The Trade Desk (TTD 3.35%) works with marketers to buy digital ad inventory. As a result, it has benefited from the long-running trend of consumers spending more time on digital media. Marketers follow consumers, so advertising on digital channels has grown.

One green flag for The Trade Desk in 2022 is a potential surge of digital advertising inventory coming online later in the year. Streaming services giants Netflix (NFLX -3.92%) and Walt Disney (DIS 0.18%) have each announced that they are considering launching ad-supported versions of their streaming services later this year. Marketers will no doubt be interested in buying up that inventory when it does become available.

That could benefit The Trade Desk as the go-between.

More digital advertising inventory is good news for The Trade Desk

Interestingly, The Trade Desk's revenue grew by 43% in 2021 from 2020, and the company noted that connected-TV advertising was its fastest-growing channel. The Trade Desk makes revenue by taking a percentage of the money marketers spend on its platform to buy ad placements. That gross spending by clients on its site increased by 47% year over year to $6.2 billion in fiscal year 2021.

TTD Revenue (Annual) Chart

TTD Revenue (Annual) data by YCharts.

If connected-TV advertising grew that fast for The Trade Desk before two of the largest streaming services have launched their ad-supported versions, the prospects are looking brighter for the company after the launches. Indeed, The Trade Desk already reaches 120 million connected TV devices in the U.S.

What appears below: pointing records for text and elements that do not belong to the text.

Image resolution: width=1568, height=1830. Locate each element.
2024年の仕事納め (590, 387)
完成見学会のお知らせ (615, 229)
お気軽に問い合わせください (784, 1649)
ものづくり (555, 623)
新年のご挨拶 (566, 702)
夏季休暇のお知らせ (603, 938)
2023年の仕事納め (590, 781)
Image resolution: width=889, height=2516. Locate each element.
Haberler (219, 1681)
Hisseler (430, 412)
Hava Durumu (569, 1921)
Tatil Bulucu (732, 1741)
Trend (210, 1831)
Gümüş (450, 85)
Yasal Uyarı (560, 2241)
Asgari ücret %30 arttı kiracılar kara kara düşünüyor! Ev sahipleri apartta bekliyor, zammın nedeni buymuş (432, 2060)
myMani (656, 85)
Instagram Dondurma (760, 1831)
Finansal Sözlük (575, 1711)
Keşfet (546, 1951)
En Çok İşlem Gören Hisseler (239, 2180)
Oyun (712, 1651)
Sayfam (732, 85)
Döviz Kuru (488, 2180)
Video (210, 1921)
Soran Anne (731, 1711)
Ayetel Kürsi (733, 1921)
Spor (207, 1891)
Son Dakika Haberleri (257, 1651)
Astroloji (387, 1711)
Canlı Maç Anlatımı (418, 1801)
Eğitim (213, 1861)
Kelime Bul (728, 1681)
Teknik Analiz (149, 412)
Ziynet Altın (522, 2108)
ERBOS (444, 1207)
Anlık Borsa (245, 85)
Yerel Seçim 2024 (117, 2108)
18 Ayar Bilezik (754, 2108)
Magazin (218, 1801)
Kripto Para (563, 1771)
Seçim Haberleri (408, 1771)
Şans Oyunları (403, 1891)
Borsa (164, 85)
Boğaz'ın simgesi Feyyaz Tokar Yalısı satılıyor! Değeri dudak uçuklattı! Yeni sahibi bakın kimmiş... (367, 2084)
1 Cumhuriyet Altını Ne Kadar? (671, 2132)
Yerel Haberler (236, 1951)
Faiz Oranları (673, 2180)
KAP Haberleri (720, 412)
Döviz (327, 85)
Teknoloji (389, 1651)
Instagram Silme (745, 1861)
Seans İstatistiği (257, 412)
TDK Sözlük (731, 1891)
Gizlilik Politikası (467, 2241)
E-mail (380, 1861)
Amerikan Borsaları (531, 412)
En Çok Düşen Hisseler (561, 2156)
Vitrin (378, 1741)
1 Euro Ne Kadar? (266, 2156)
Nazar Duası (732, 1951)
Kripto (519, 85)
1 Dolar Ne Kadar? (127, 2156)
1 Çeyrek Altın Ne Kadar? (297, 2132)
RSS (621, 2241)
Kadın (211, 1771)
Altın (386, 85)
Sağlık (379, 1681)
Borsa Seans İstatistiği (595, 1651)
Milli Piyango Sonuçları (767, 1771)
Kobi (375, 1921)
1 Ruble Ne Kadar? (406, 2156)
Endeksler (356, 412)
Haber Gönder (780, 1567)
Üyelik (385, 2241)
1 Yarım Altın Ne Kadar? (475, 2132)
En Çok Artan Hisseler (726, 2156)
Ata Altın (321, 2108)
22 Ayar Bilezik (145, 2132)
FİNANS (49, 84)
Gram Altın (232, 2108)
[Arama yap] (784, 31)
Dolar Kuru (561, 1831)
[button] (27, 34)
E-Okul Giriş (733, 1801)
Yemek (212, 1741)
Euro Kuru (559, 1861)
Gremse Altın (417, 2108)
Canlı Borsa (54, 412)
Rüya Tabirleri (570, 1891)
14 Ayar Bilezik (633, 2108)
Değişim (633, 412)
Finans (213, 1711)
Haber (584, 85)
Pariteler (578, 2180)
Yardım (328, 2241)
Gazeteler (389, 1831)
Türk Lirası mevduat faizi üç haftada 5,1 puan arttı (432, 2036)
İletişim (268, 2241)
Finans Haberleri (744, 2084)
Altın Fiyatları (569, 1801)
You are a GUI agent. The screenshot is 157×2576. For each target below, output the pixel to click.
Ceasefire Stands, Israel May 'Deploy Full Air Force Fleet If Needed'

Disney has said its streaming service, Disney+, will offer an ad-supported version in the U.S. later this year and internationally in 2023. The flagship service boasted 138 million subscribers as of April 2, and Disney management expects to reach between 230 million and 260 million subs by 2024.

Meanwhile, Netflix has not identified a clear timeline for an ad-supported version, but it could come later this year. As of March 31, Netflix claimed 222 million streaming subscribers. It also said it had 100 million households watching the service without paying.

According to Nielsen, Netflix is the top streaming service when measured by viewing time in the U.S. at 6.4%. Disney+ grew from just 1% in May 2021 to 1.7% in February 2022. These factors make advertising on the two services highly desirable for marketers worldwide.

Globally, advertisers spent $763 billion in 2021. That was 22.5% higher than in the year prior. Additionally, businesses have shifted an increasing portion of their spending to digital channels, rising to 64.4% of the overall spending in 2021 from just over 52% in 2019.

What this could mean for The Trade Desk Investors

If Disney and Netflix can roll out their ad-supported offerings with several months remaining in 2022, it could mean a boost in revenue for The Trade Desk later this year. If not, the revenue benefits could start to flow early in 2023.

TTD PS Ratio Chart

TTD PS Ratio data by YCharts.

Trading at a price-to-sales (P/S) ratio of more than 17, the stock is still not cheap, though it is down considerably from its peak of a P/S of more than 60. Investors can place The Trade Desk on their watch lists and look for an opportunity to buy if the stock dips further.